Status

Current state: Under discussion

Discussion thread: TODO

JIRA: Unable to render Jira issues macro, execution error.

Please keep the discussion on the mailing list rather than commenting on the wiki (wiki discussions get unwieldy fast).

Motivation

It's been possible for sink connectors to implement exactly-once delivery for a while now, but the same cannot be said for source connectors. The key reason for this is how source offsets are handled by the framework: they are periodically written to an internal Kafka topic at a configurable interval, once the source record that they correspond to has been successfully sent to Kafka and ack'd by the producer. This provides at-least-once delivery guarantees for most source connectors, but allows for the possibility of duplicate writes in cases where source records are successfully written to Kafka but the worker is interrupted before it can write the offsets for those records to Kafka.

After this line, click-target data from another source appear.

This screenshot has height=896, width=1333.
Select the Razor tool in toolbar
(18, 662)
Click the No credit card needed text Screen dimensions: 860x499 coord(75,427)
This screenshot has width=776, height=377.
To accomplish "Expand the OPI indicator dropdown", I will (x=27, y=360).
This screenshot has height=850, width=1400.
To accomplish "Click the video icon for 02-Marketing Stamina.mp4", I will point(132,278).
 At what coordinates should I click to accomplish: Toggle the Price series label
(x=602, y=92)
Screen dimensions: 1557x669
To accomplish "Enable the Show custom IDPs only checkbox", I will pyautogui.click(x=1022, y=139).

In order to strengthen the delivery guarantees for source connectors, it should be possible to atomically write source records and their source offsets to Kafka. This should provide exactly-once delivery guarantees for any source connector that can deterministically resume consumption from its source based on the source offsets it provides to the Connect framework.

Public Interfaces

A single worker-level configuration property will be added for distributed mode:

Name Type Default Importance Doc

atomic.source.offset.commit

BOOLEAN

false

LOW

Whether to commit offsets for source tasks in a producer transaction with the records produced by that task. For some source connectors, this is all that is required for exactly-once delivery.

This property will apply by default to all source connectors created on this worker, but it can be overridden on a per-connector basis by including it in the configuration for a connector.

And a single per-connector configuration property will be added:

Name Type Default Importance Doc

atomic.source.offset.commit

BOOLEAN

false

LOW

Whether to commit offsets for this connector's source tasks in a producer transaction with the records produced by those tasks. For some source connectors, this is all that is required for exactly-once delivery.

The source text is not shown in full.